Vargas began his activities with the FARC in 1987 as an aide of the FARC's Secretariat and in 1989 military intelligence of the Colombian Army reported that Vargas was a guerrilla instructor in the Escuela Nacional de Cuadros de las FARC in Casa Verde. In 1991 Vargas was made guerrilla commander of the 22nd Front of the FARC-EP, part of the Eastern Bloc of that organization. He was also a member of the Estado Mayor, the FARC's operational leadership council.
The following year, in 1992 Vargas was sent to Vietnam to receive training in guerrilla tactics and ordnance and explosives training. Upon his return he was made commander of the 24th Front of the FARC-EP and commander of the Middle Magdalena region, guerrilla unit that operates in the southern region of Bolívar Department. According to the Colombian Army, Vargas had also received training in the former Soviet Union.

» **Records supplied**
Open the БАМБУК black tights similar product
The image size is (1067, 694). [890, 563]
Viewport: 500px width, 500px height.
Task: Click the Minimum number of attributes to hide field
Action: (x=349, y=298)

» **Exercise tasks**
[1] According to the Vargas passage, which FARC-EP front was Vargas made commander of in 1991?
[2] Quote the Vargas passage from "Vargas began his" to "former Soviet Union.".

» **Results**
[1] The 22nd Front, part of the Eastern Bloc.

[2]
Vargas began his activities with the FARC in 1987 as an aide of the FARC's Secretariat and in 1989 military intelligence of the Colombian Army reported that Vargas was a guerrilla instructor in the Escuela Nacional de Cuadros de las FARC in Casa Verde. In 1991 Vargas was made guerrilla commander of the 22nd Front of the FARC-EP, part of the Eastern Bloc of that organization. He was also a member of the Estado Mayor, the FARC's operational leadership council.
The following year, in 1992 Vargas was sent to Vietnam to receive training in guerrilla tactics and ordnance and explosives training. Upon his return he was made commander of the 24th Front of the FARC-EP and commander of the Middle Magdalena region, guerrilla unit that operates in the southern region of Bolívar Department. According to the Colombian Army, Vargas had also received training in the former Soviet Union.